▶ _INPUT RECORDS_

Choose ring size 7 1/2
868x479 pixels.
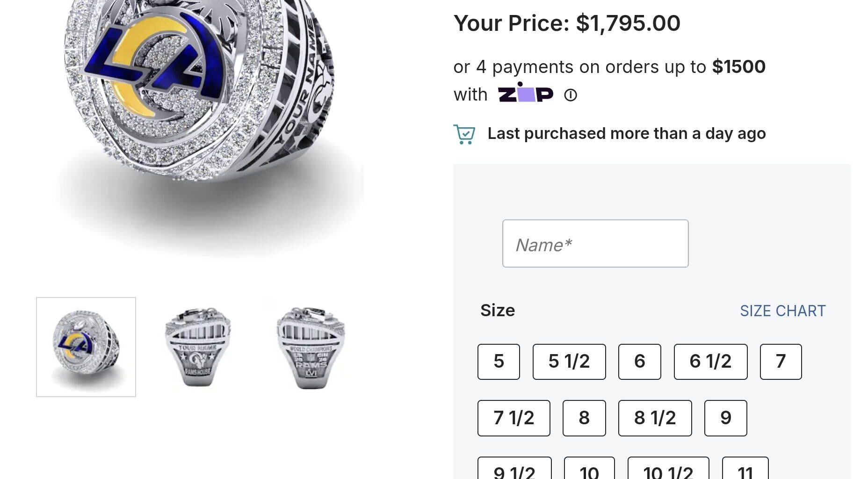pyautogui.click(x=514, y=418)
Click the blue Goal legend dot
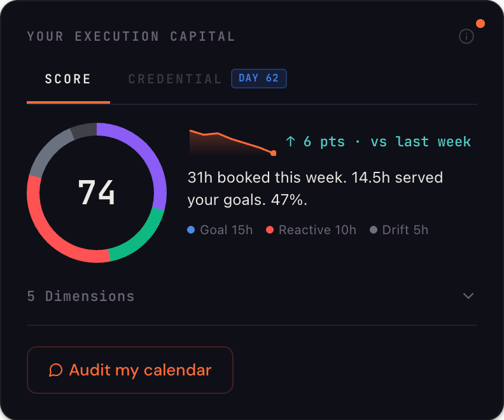 tap(192, 230)
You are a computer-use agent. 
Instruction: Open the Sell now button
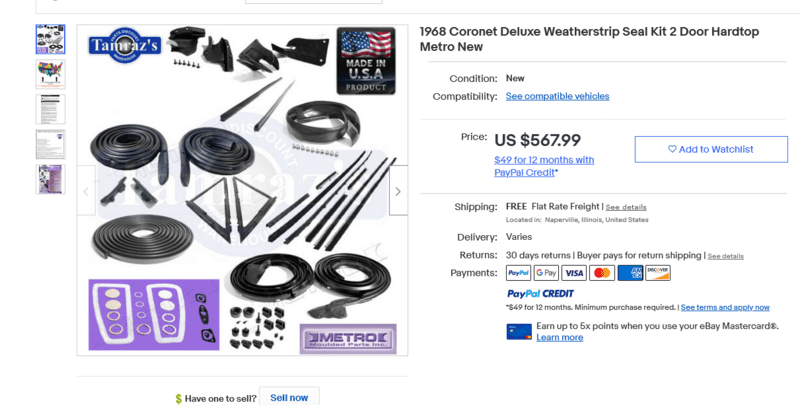289,398
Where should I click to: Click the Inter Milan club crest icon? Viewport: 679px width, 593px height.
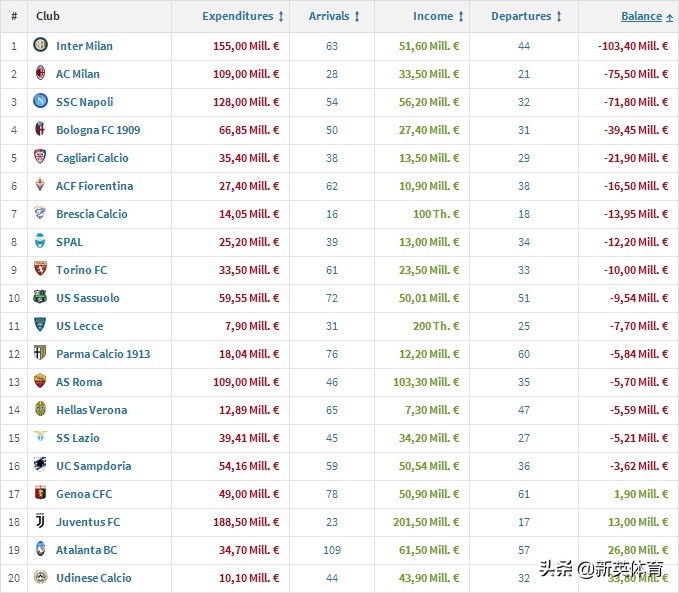click(41, 46)
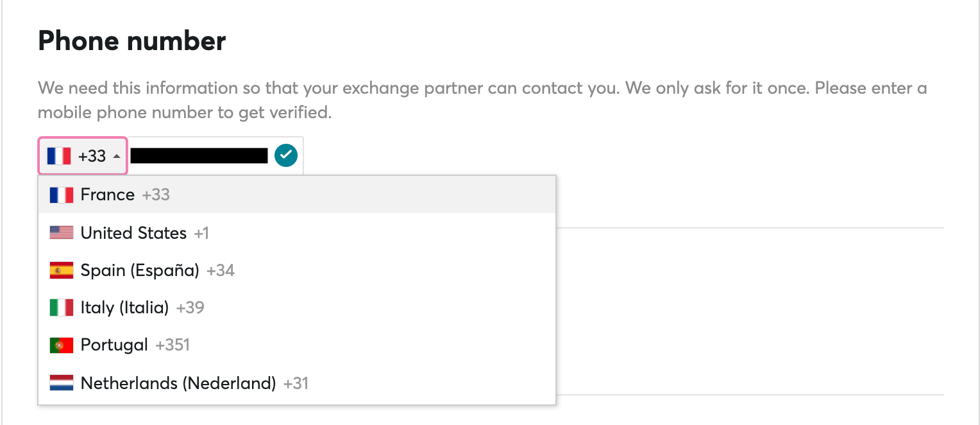
Task: Click the United States flag icon
Action: (x=62, y=232)
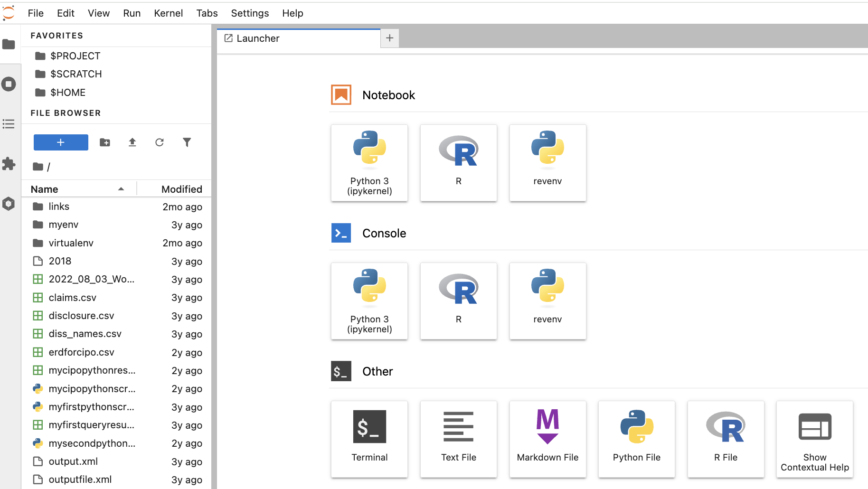This screenshot has height=489, width=868.
Task: Start an R console
Action: pos(458,301)
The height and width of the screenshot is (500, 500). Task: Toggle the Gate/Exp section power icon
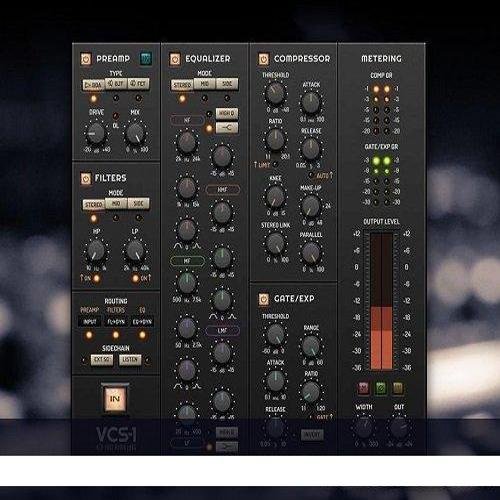point(263,299)
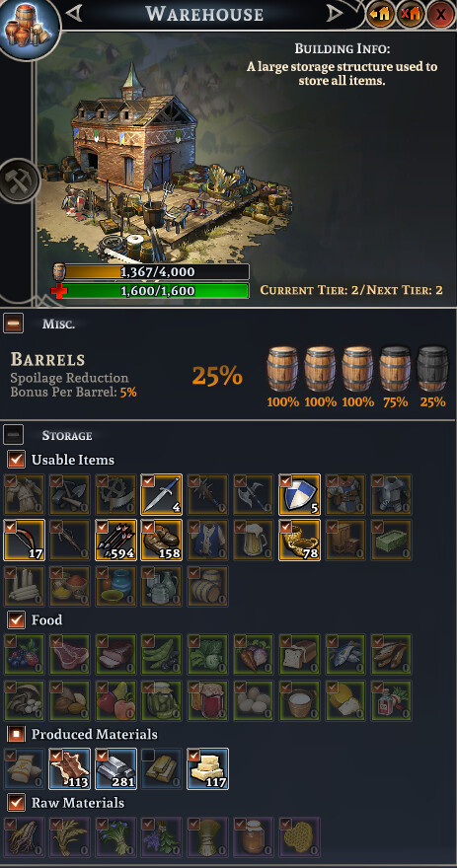457x868 pixels.
Task: Select the sword item with count 4
Action: [161, 494]
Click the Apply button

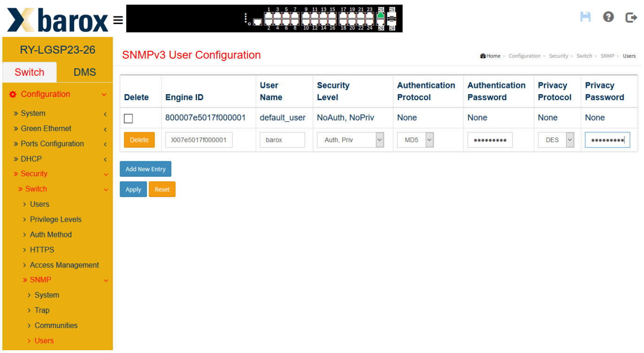coord(133,189)
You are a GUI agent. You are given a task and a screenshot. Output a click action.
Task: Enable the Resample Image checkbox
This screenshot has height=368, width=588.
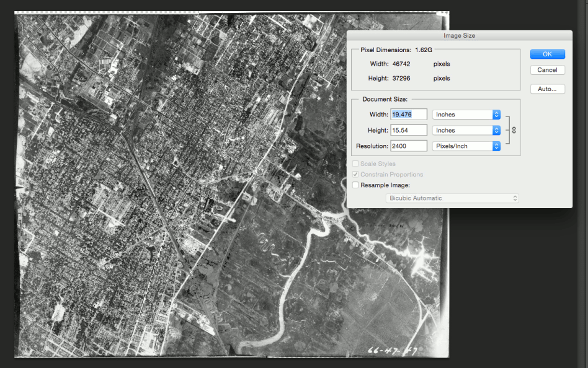[356, 185]
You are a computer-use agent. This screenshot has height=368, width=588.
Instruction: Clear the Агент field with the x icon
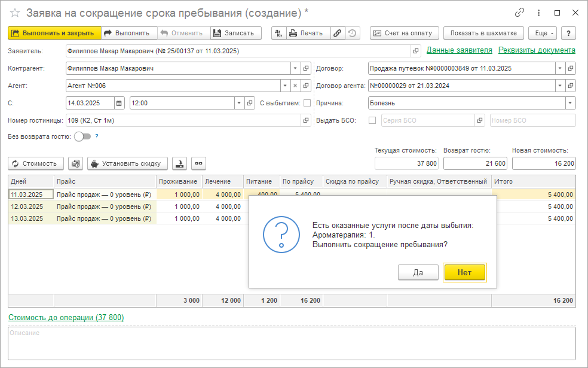pyautogui.click(x=295, y=86)
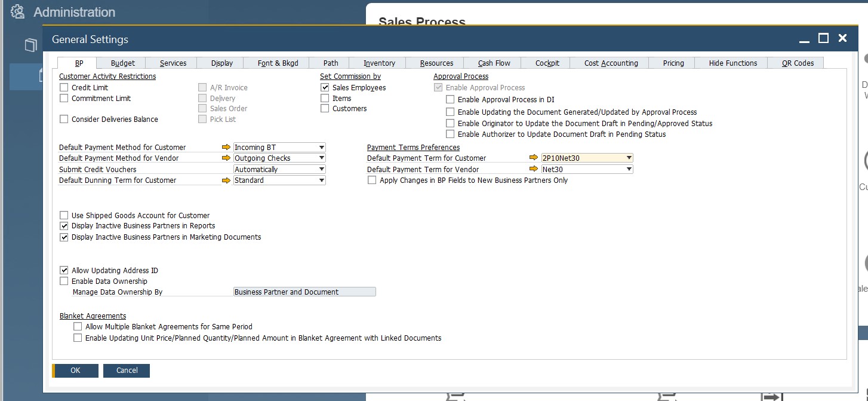Enable the Credit Limit checkbox
The width and height of the screenshot is (868, 401).
[64, 87]
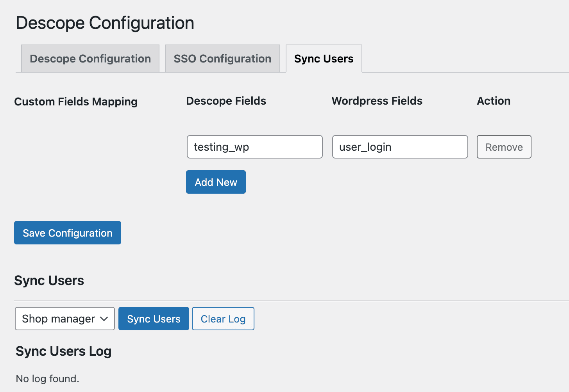569x392 pixels.
Task: Open the Shop manager role dropdown
Action: pos(64,319)
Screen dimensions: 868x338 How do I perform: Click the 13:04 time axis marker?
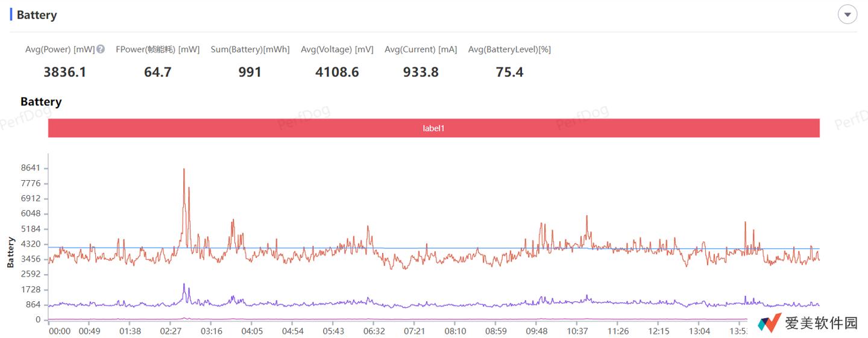tap(699, 331)
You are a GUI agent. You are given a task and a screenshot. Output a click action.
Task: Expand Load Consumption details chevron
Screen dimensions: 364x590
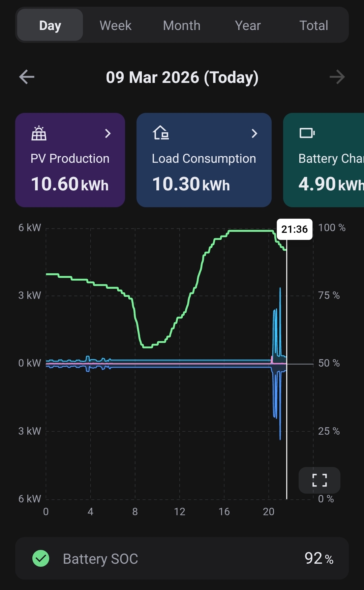click(x=254, y=133)
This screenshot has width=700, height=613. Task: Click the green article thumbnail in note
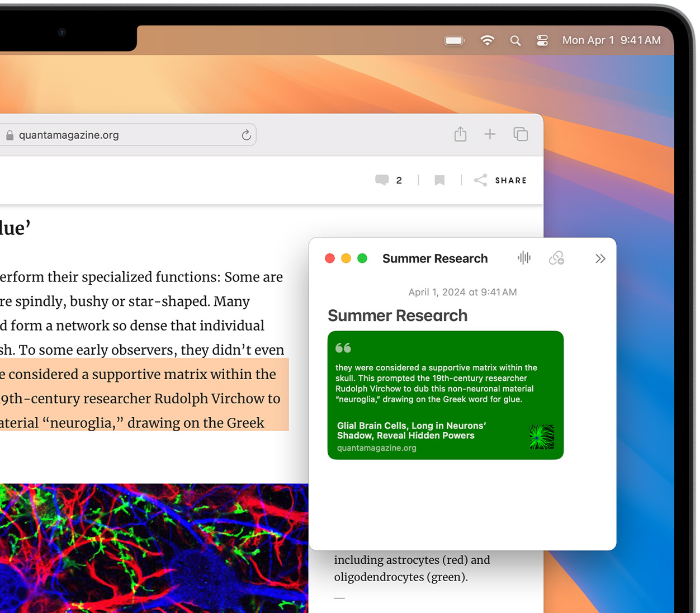tap(541, 437)
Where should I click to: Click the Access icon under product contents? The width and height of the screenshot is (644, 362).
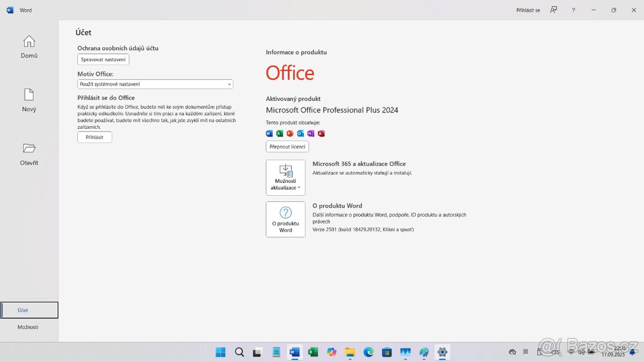click(x=321, y=134)
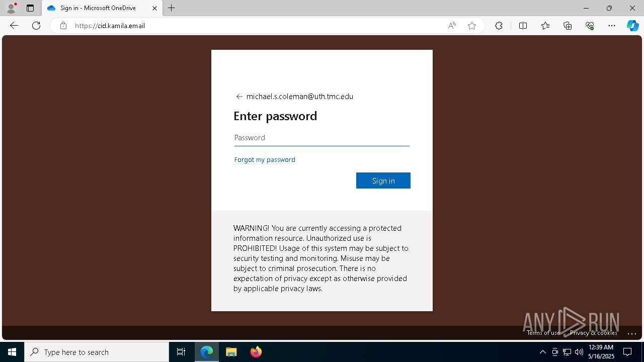The height and width of the screenshot is (362, 644).
Task: Click the Password input field
Action: [x=322, y=138]
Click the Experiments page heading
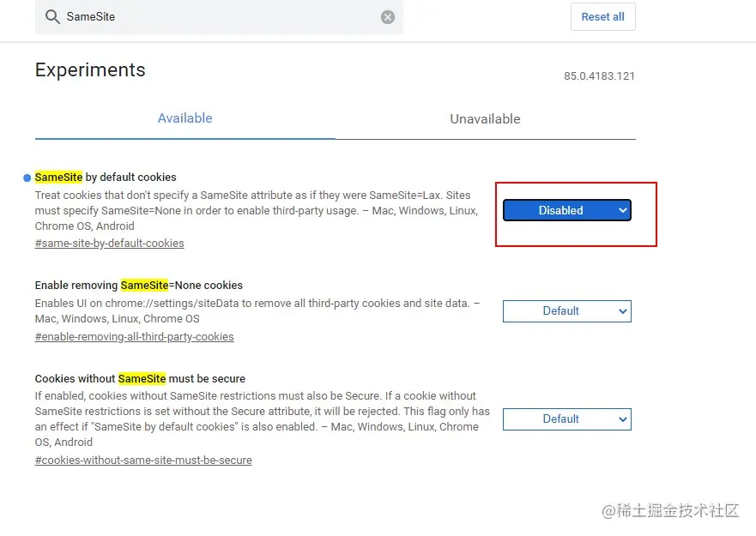Viewport: 756px width, 536px height. pyautogui.click(x=90, y=70)
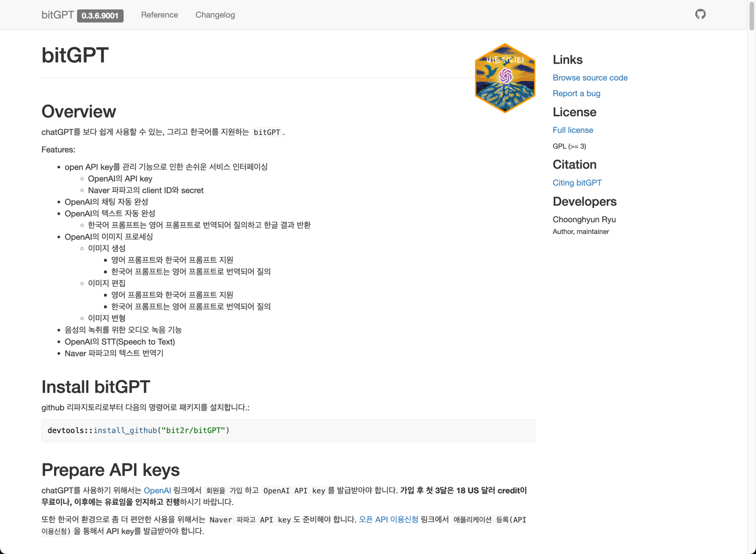Screen dimensions: 756x554
Task: Click the Install bitGPT heading
Action: (96, 387)
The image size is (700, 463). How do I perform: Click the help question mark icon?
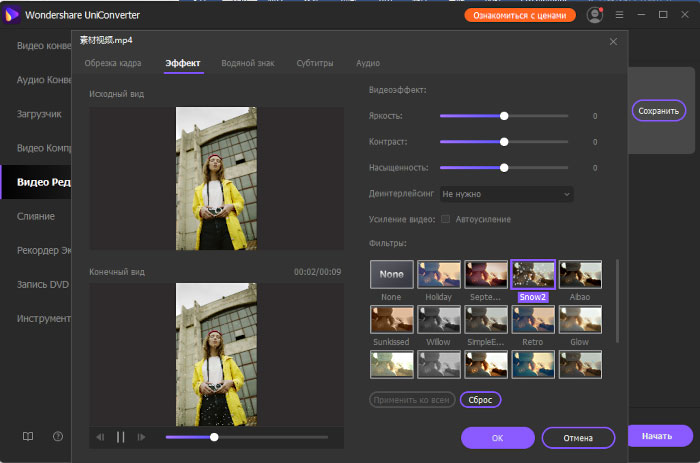[58, 436]

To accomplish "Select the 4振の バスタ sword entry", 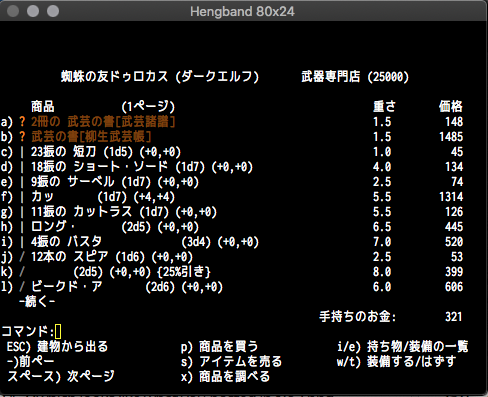I will pyautogui.click(x=232, y=242).
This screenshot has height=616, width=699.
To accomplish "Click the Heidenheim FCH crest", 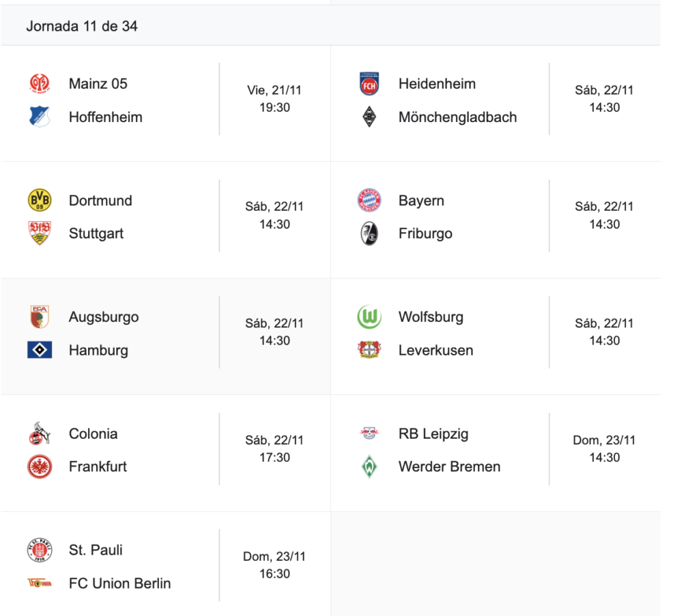I will (x=369, y=84).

▶ _TASK REQUIREMENTS_
Working through the records, copy each line in which the word "agent" appears.

▶ _TASK RESPONSE_
You are a computer-use agent. 
You are a GUI agent. You are given a task and a screenshot. Output a click action.
You are a computer-use agent. This screenshot has height=368, width=588.
You are a GUI agent. You are given a task and a screenshot. Output a click action.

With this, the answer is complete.